Copy every line from the records below that carries the word "node".

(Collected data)
# # # # #
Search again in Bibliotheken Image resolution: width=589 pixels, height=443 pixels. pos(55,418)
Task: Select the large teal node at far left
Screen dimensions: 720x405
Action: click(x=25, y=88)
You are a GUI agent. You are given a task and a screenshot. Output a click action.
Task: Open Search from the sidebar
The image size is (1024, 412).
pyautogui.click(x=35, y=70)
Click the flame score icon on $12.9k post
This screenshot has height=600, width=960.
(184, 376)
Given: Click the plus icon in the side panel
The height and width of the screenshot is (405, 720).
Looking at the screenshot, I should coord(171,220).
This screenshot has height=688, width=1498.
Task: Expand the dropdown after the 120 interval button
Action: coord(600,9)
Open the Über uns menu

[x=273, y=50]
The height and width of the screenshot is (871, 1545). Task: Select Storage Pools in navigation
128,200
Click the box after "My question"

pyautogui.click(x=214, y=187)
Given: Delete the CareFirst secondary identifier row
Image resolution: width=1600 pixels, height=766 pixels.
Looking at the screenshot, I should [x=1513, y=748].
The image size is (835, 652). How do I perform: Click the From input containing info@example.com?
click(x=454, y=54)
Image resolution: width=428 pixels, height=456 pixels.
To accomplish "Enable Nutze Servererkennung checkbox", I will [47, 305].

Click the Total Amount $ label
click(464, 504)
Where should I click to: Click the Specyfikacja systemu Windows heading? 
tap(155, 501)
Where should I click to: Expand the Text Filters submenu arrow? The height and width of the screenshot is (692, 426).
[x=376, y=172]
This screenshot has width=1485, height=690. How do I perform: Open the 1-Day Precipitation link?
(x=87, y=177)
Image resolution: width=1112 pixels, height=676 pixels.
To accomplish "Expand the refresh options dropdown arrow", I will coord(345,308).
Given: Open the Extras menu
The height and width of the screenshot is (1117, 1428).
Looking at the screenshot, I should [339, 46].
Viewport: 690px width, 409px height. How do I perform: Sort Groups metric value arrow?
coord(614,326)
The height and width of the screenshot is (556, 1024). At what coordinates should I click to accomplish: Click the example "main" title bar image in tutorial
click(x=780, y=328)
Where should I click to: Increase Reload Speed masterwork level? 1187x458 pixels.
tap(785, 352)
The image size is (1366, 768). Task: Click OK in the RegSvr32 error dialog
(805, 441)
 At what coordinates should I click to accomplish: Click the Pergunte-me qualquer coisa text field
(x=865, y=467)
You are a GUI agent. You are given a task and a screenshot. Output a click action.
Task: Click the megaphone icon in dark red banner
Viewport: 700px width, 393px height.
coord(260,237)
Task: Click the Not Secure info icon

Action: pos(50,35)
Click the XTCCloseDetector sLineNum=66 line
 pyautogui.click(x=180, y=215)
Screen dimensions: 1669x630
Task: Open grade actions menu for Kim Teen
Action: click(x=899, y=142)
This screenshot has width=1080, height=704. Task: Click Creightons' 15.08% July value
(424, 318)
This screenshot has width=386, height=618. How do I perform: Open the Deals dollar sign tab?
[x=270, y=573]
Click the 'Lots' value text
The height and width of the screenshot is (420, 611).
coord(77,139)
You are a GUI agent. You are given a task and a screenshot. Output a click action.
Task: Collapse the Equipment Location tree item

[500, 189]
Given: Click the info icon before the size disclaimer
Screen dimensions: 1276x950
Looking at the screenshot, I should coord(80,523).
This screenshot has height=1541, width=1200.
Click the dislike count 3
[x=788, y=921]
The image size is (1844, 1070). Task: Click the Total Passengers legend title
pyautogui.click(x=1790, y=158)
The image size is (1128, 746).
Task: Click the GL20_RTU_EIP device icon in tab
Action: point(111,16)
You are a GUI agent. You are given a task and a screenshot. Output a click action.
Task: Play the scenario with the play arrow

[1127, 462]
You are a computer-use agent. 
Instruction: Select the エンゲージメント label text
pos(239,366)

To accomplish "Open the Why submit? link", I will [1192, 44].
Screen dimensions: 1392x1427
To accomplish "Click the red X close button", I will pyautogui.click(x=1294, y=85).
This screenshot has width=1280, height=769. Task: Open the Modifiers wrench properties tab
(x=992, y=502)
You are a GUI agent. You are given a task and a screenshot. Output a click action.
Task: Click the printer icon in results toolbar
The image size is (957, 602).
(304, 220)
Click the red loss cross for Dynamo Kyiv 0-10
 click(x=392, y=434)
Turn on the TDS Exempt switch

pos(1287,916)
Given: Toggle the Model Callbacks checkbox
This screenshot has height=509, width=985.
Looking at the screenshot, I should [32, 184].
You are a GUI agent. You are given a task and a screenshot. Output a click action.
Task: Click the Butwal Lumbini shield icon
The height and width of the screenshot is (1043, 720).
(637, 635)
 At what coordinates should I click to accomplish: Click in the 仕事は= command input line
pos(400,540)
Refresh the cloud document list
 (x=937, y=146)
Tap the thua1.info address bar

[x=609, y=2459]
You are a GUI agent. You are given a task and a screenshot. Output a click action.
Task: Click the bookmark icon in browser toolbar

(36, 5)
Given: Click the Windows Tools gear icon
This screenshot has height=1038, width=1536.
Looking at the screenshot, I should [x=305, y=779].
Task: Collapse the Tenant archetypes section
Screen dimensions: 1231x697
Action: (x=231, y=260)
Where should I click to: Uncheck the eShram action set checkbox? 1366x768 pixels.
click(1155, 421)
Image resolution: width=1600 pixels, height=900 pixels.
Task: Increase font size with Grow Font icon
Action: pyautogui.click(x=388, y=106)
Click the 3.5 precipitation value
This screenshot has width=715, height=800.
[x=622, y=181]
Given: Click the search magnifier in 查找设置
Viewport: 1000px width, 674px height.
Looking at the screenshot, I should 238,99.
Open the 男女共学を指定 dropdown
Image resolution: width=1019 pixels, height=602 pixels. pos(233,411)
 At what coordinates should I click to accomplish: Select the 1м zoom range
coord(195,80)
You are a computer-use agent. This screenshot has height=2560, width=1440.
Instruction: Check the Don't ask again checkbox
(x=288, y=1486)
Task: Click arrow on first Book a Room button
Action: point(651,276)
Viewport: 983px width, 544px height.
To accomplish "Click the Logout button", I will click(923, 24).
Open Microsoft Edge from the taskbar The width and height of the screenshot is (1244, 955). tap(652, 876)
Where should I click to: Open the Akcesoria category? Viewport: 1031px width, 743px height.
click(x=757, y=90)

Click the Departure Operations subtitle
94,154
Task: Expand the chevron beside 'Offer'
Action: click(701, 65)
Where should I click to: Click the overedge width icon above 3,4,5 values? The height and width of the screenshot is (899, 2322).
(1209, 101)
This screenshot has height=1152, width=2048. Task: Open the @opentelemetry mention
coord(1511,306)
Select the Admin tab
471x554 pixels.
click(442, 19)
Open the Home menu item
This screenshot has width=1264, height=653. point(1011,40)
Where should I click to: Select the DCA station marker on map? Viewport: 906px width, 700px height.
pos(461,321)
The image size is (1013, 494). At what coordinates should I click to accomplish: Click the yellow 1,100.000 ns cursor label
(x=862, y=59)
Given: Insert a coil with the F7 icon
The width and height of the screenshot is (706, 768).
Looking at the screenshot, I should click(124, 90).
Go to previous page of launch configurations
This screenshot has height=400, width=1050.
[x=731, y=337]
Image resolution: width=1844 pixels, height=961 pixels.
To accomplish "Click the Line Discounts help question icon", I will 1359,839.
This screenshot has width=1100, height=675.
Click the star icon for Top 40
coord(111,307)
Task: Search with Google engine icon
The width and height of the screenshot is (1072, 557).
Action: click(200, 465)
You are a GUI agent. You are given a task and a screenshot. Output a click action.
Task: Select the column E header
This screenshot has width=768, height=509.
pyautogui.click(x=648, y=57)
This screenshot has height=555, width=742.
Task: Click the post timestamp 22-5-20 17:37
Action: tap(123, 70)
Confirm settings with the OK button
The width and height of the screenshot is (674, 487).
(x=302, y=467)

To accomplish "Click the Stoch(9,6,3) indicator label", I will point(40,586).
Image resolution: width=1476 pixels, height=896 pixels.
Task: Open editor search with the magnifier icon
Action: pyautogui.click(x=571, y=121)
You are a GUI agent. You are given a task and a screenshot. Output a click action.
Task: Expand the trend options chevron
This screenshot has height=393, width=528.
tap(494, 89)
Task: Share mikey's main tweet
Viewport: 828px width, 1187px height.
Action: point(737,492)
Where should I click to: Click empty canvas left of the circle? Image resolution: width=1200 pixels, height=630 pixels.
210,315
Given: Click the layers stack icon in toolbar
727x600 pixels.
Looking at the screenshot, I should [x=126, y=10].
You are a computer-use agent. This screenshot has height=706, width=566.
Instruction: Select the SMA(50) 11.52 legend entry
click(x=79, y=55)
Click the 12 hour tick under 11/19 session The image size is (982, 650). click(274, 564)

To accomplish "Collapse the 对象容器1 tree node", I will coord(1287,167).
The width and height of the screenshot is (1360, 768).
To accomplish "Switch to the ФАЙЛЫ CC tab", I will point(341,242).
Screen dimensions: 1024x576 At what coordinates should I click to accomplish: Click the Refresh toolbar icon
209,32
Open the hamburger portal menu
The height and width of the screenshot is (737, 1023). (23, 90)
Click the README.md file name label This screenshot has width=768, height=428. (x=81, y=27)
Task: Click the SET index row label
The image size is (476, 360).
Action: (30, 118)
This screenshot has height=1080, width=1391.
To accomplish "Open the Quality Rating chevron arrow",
# # # # #
[Written response]:
Task: Select the large teal node at far left
To accomplish "Collapse the 对象容器1 tree node", I will coord(1287,167).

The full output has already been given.